Photos provided by Miguel Tapia Images, CrossFit LA, and Danette “Dizzle” Rivera.
At the completion of the CrossFit Open qualifiers, my core CrossFit Los Angeles team came in twenty-seventh place out of the thirty places able to advance in Southern California. We were going to the SoCal Regionals. Our hodgepodge team – a mix that kills Los Angeles stereotypes with down-to-earth regularness – was going to be on stage with some of the greatest CrossFit athletes in the world, let alone the region.
I am part of this team, not as a competing athlete, but on the peripheral. I took their inclusiveness to heart and not just because they inspire me to be a better athlete but because I knew I could offer them something they needed even if that was as simple as showing up, believing, and crying over their triumphs and misses. I could be a base. I knew I was good at that.
There was no question I would be at Regionals this weekend. And I wouldn’t be there to see the likes of Kristen Clever and Lindsey Valenzuela smash CF records, as incredible as those were. Seeing the world’s greatest was merely a perk, but they always came second to the support I needed to lend to my team. I have always felt so supported by my core group, not just during the Open workouts, but every time I step foot in my gym, and it was my turn to cheer them on. Top athletes and winning teams will always attract supporters. It is our nature to be drawn to greatness. But when top athletes support the regular Joes, like me, it’s certainly not an instinct or required or expected. But it did etch a deep, personal loyalty. It was time for me to reciprocate this to them tenfold. On the regional stage, my team would be the regular Joes. They were me at a higher level.
There are not a lot of things I love more than an underdog. Team CFLA epitomizes that. At last year’s Regionals we pulled off a miracle, an amazing upset where we catapulted ourselves from twenty-ninth place to third to qualify for The Games. It was outrageous. And though we had that in the back of our minds this year – that anything is possible – the main focus was to do our absolute best and let the chips fall where they may. We couldn’t control another team’s own triumphs and misses. We could only give our all.
In that way, we encapsulated ourselves from the hype of the competition. Something sort of magical happened during Regionals that was very apparent to me witnessing our core compete. The bond of the team insulated us. It seemed impenetrable by anything outside of ourselves, which allowed us to do exactly what we were able to do at that given moment. We protected ourselves from letting a dominating performance from another team make us feel any less deserving about what we did, because what we did was phenomenal.
There would be no upset this year – we placed fourteenth out of thirty – but there were personal records set, mental hurdles jumped, and at the end of the day, we were there for each other through real-life crisis and achievements. We celebrated every aspect of each other whether it was CrossFit related or not.
After the competition was over, we all huddled under the shade of our team tent. A calm had washed over us. The pressure was gone. We were each quietly rolling over fourteenth place in our minds, processing and coming to terms with it. Then we looked around at not the team we had created, but the family. The connection threading us was palpable and charged. Coaches and athletes spoke and we were left teary-eyed and grateful. During the chaotic months of frantic training, we had not only created stronger athletes, but an unbreakable bond. Fourteenth place meant nothing in comparison.

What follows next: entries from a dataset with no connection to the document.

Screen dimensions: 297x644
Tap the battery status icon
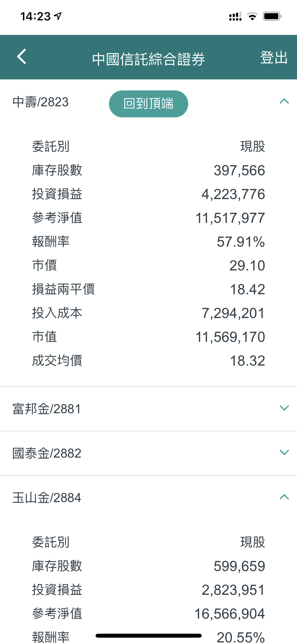(272, 16)
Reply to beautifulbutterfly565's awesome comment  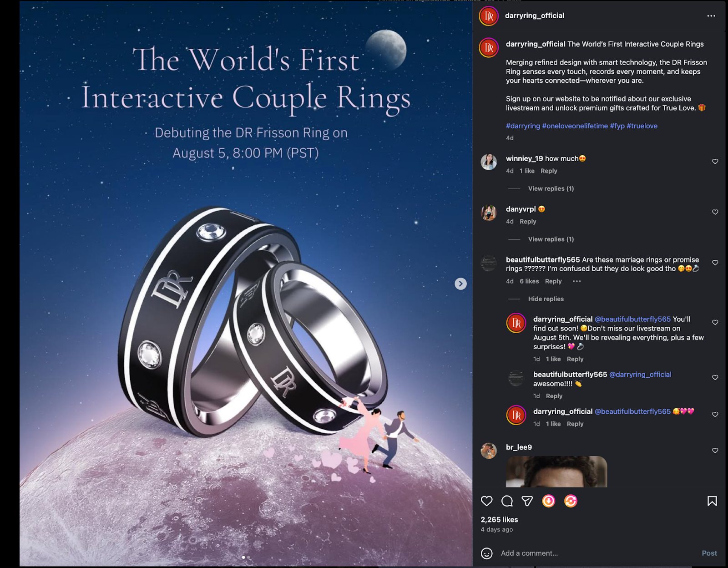554,396
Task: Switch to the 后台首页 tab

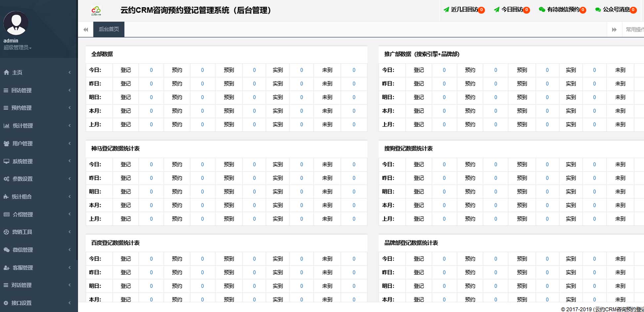Action: coord(109,29)
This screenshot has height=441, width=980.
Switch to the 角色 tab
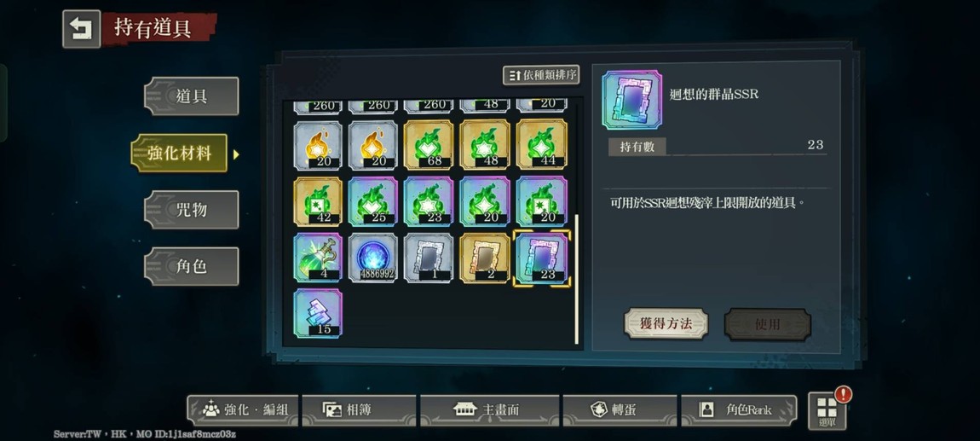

On the eve of Regionals, the owner of our gym, Andy Petranek, told the team a story about geese flying in a V formation, that flying this way adds at least 71% greater flying range than if a bird flew on its own. The geese at the back honk from behind to encourage those up front to keep up their speed. Before that team meeting, I had felt a little silly regarding myself as a teammate, thinking it was pretty presumptuous and big-headed of me, but after hearing the story, I realized not everyone on a team is the star in the spotlight. My honking from behind is part of the formation.
Being a teammate is showing up, holding up, willing them well, and being there for the ups and the downs inside the athletic arena and out. These are all forms of suiting up. Whether we’re in the core or part of the supporting cast, it’s still a unit. And until I’m able to get tapped in to actually play the game – if that ever comes – I gladly perform my duties just as diligently as the peripheral teammate.